Prior to the current pandemic, working from home or telecommuting was seen by many office professionals as a significant, albeit rare, perk of their professional life.
Yet, working from home — and especially the illusionary image of someone lounging in pajamas with a laptop propped up on a comfortable couch, coffee in hand — seemed like an unrealistic goal for many even as it was seen as a prime example of the ultimate work-life balance.
But as the COVID-19 pandemic descended on the globe and businesses worldwide hurried to transition their office employees to work-from-home professionals, the realities of remote working — both good and bad — came sharply into focus as the leisure-time illusion melted away.
In truth, many employers and employees quickly saw that remote working, especially on a large scale as required by the pandemic, presented several challenges to workers and their companies. Into this, Thomson Reuters has published a new report, Pain Points Emerge, But Professionals Revel in Working from Home, that examines the prevalent attitudes in the work from home environment. To conduct this survey, Thomson Reuters queried 996 business professionals from a mix of industries and roles in companies with an annual revenue of at least $100 million in the U.S., Canada, and the U.K.
While the enormous push to have workers work remotely during the pandemic did allow large swaths of professionals to work mostly successfully throughout the pandemic, there were pain points that emerged, the report noted.
Indeed, some of the key takeaways from the survey report noted that while many professionals greatly enjoyed the increased flexibility that working from home brought, some lamented other problems, such as decreased efficiency and more numerous (and personal) distractions.
Significantly, however, just 10% of respondents said they preferred their previous working practices because they felt it was a more productive or efficient environment.
Yet, when the question was turned to the social interactions of the office, more than half (54%) of all respondents (including 69% of those in the U.K.) preferred their previous office work environment for in-person professional and social interaction. Still, almost 70% of respondents said they desired to keep at least some aspects of their new remote working practices once the pandemic is behind us.

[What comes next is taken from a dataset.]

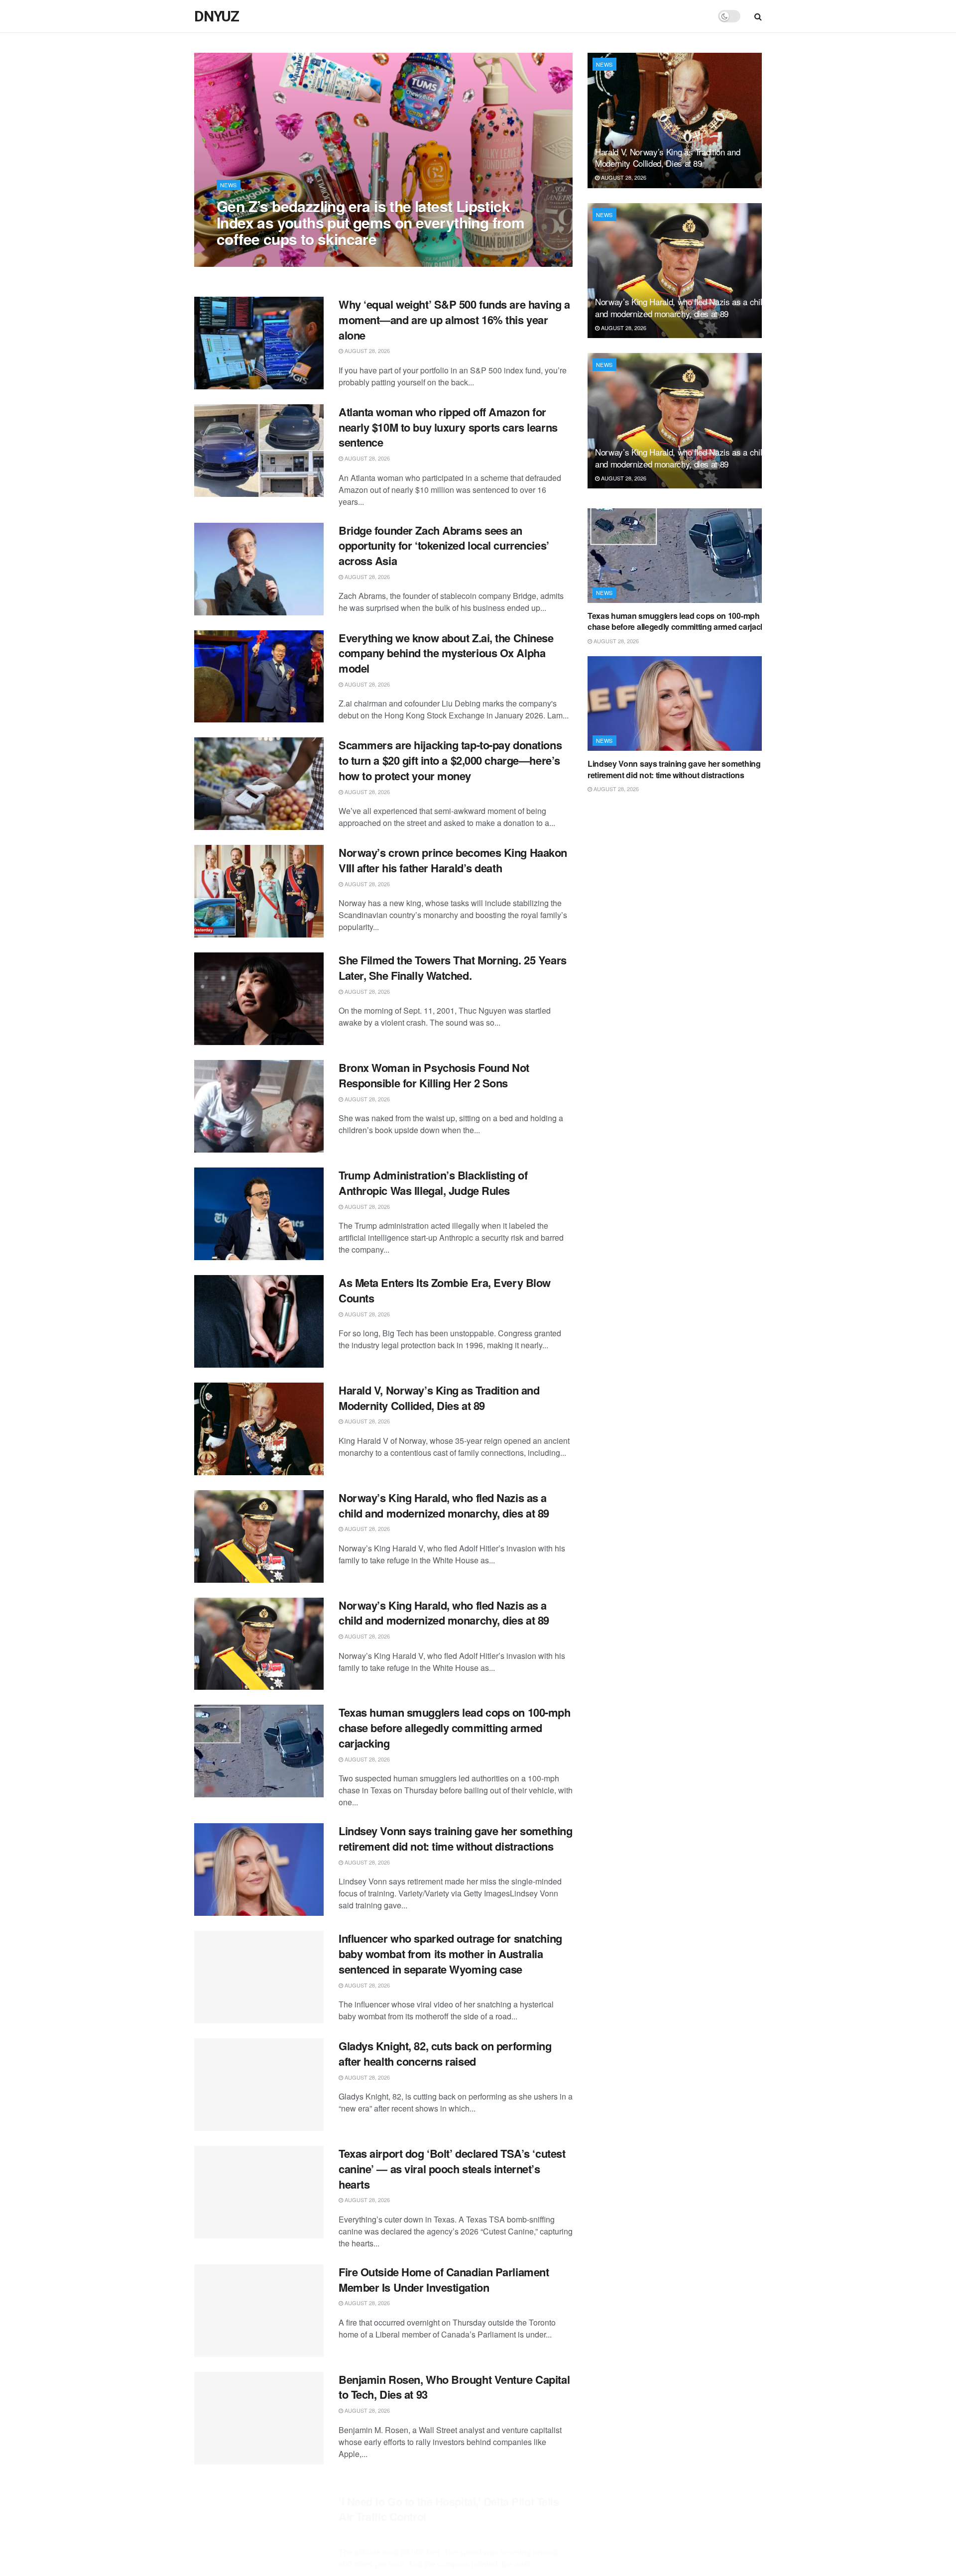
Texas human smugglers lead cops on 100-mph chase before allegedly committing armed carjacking (455, 1727)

Pain points around technology & collaboration
More specifically — and not surprisingly — a vast majority (83%) of respondents said they experienced at least one technological issue that impacted their work as they began to work remotely. Further, more than two-thirds (68%) of all respondents agreed that the technology they used to do their job has worked well; yet that means that fully one-third reported challenges with technology that negatively impacted their productivity and efficiency.
You can download the full Thomson Reuters report, Pain Points Emerge, But Professionals Revel in Working from Home, here.
Over the past six months, the quality of collaboration within and between teams generally stayed the same or improved, the report noted. When asked about collaboration — a factor you would assume was greatly helped by all those Zoom meetings — the vast majority of U.S. workers (93%) surveyed said they found their ability to collaborate either improved or stayed the same by utilizing virtual platforms, according to the survey. When it came to collaboration with teams, however, more respondents said deterioration occurred between teams (17%) rather than within them (8%).
Looking beyond the pandemic
As the months of working remotely approached the end of 2020, it’s clear that definitive pain points have emerged. It’s also clear that many issues need to be addressed before the ideal of working from home can truly be realized. In truth, the good and the bad of remote working is still being felt months into this process, and will likely continue for the foreseeable future as the pandemic continues into 2021.
In fact, it appears from the survey that every time one benefit of this new remote working world took root, a weed or two of challenges sprouted right along with it.
For example, as many school districts begin relying on remote or hybrid learning models for their students — which was a positive to keep homebound children engaged in learning — those professionals with children working from home and feeling their attention already divided, felt even greater pressure.
And again, the social pull of the workplace continued to be strongly felt as its loss was identified as a major pain point. About one-third (35%) of survey respondents — including 41% of Canadian respondents — said they missed social interaction with their colleagues at work.
Still, even with these pain points, it seems that professionals have largely adapted to the new reality of working remotely, all the more remarkable considering how quickly this transformation was done.
Now with an eye toward possible vaccines on the horizon, the world may be readying itself to pivot on a moment’s notice again. This time, however, organizations can be more confident of their workers’ agility to thrive in even the most difficult times. And those companies that can learn from this experience by investing in solutions to further streamline the remote working experience are likely to gain an even happier, more productive workforce.